### OBJECTIVE 1
According to the article on restoring outdoor metal furniture, what temperature does the burn-off oven reach?
━━━━━ PASSAGE GIVEN
Squeezing the last drops out of a budget is essential to making the most of any fiscal year.
This includes improving the equipment on the property -- even the rusty stuff. One way to grind a few more years of life from common-area items -- metal waste receptacles and benches -- is to have them restored rather than replaced.
The old way of restoring this equipment might have included a seasonal intern, wire brush, store-bought rust-prohibiting paint, a summer and plenty of sweat equity. '
The downside -- besides manpower costs, paint splatter and flakes of rust staining the ground -- is that the rust left on the metal is still corroding the structure.
Modern restoration is more technologically involved and between 40 to 70 percent less expensive than replacing the piece. It also extends the life of the outdoor equipment by eight to 10 years and looks better than any job the seasonal intern can do, and that intern’s time can be freed up for backburner projects.
The first step in considering modern restoration is to determine whether an item can be restored. Outdoor pieces created with thin-walled, tubular steel typically will not withstand the process of paint removal and sand blasting to remove the rust. Usually, thin metal has rusted enough that by the time you consider restoring it, it is already too late.
The pieces that work the best have thick steel or cast frames because, with the heavier gauge metal, the rust typically hasn’t corroded through. Suitable pieces are strap metal benches and waste receptacles made from bar stock, which is bent to form the structure.
For steel pieces, the process begins with removal and disassembly. They are then taken to a facility to have the paint thermally removed.
“The burn-off oven heats to between 700 to 800 degrees Fahrenheit for three to four hours, which bakes the paint into ash,” says Alan Robbins, owner of Bright Idea Shops.
“The ovens that are capable of this type of work can be found in heavily industrialized areas, and are regulated by the EPA to remove volatiles from the emissions.”
The remaining material and rust are removed via sandblasting, and a rust inhibitor is applied to halt any rust from forming before the powder-coating process. If the structure has rust, some pitting will be evident because the rust has corroded the steel; this pitting will not be hidden by the powder coating.
Even though aluminum doesn’t have the problems with rust that steel does, after eight to 10 years in the elements the paint will be faded and chipped. For aluminum pieces, the coating cannot be baked off as the high temperatures will weaken the structure of the metal.
Paint is removed from the aluminum by dipping the pieces into a chemical bath two to four times. Each piece is then sandblasted to remove any residue before the powder-coating process.
Polyester is the powder-coating material. Sherwin-Williams, Tiger and Cardinal Industrial Finishes are three of the major manufacturers of the powder coatings. The coatings can be purchased in standard colors and even metallic finishes with hammered metal textures. Unique colors can be matched via Pantone color matching; however, this matching requires a minimum quantity, which can make a project more expensive if the entire amount is not needed.
The polyester is used in compositions suitable for outdoor use, but ultraviolet (UV) stabilizers are a must for outdoor applications. Industry-recommended colors for outdoor pieces are natural tones of black, brown and hunter green. Finishes can range from high-gloss to matte.
The light stability and endurance of the pigment are important. UV stabilizers prevent the polyester from deteriorating and creating a chalky white film. Increase the longevity of the piece by spending the money on the higher-quality polyesters with the correct UV stabilizers for the location. Additionally, add rubber pads to the bottom of the legs to protect them from being scored by the concrete when the piece is reinstalled.
━━━━━━━━━━
### OBJECTIVE 2
Rewrite only the lines of the records starting with the line containing "the Cancel button" and going on through the line containing "click(x=395, y=172)", changing "Body Measurements" to "Daily Activity" and keeping everything else the same.
━━━━━ ROWS
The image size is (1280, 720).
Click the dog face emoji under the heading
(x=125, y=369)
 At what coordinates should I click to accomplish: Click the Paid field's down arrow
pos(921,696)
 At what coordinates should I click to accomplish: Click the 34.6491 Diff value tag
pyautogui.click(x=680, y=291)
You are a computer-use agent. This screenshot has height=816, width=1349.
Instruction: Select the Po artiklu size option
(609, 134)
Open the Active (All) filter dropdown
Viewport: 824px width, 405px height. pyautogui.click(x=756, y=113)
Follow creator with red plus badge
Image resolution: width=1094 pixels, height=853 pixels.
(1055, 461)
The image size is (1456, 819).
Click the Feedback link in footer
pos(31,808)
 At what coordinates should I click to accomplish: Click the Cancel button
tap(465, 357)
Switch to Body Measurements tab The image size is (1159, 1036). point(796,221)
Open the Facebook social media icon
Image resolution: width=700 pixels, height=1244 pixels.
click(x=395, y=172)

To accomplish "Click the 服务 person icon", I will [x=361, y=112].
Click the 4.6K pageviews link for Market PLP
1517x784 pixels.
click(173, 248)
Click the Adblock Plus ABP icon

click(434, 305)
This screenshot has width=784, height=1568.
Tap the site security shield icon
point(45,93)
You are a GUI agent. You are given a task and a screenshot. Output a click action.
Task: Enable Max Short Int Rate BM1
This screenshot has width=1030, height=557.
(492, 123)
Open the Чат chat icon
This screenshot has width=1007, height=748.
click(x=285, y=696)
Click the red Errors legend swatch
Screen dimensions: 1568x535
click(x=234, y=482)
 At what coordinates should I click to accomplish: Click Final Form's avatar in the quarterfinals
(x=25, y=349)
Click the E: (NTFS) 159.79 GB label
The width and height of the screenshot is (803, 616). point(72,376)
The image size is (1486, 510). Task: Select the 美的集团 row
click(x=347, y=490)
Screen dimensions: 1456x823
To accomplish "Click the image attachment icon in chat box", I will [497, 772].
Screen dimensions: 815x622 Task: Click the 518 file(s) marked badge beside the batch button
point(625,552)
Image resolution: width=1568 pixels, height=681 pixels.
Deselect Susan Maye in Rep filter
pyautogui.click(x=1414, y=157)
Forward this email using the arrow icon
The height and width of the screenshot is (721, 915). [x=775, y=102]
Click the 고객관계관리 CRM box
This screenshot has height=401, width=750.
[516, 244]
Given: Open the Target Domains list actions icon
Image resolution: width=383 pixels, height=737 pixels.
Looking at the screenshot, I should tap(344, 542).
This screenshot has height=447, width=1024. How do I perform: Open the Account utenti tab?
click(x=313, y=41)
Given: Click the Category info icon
━━━━━━━━━━
### WORKED ANSWER 1
Between 700 and 800 degrees Fahrenheit.

### WORKED ANSWER 2
 At what coordinates should I click to accomplish: Click the Cancel button
tap(465, 357)
Switch to Daily Activity tab The image size is (1159, 1036). point(796,221)
Open the Facebook social media icon
Image resolution: width=700 pixels, height=1244 pixels.
click(x=395, y=172)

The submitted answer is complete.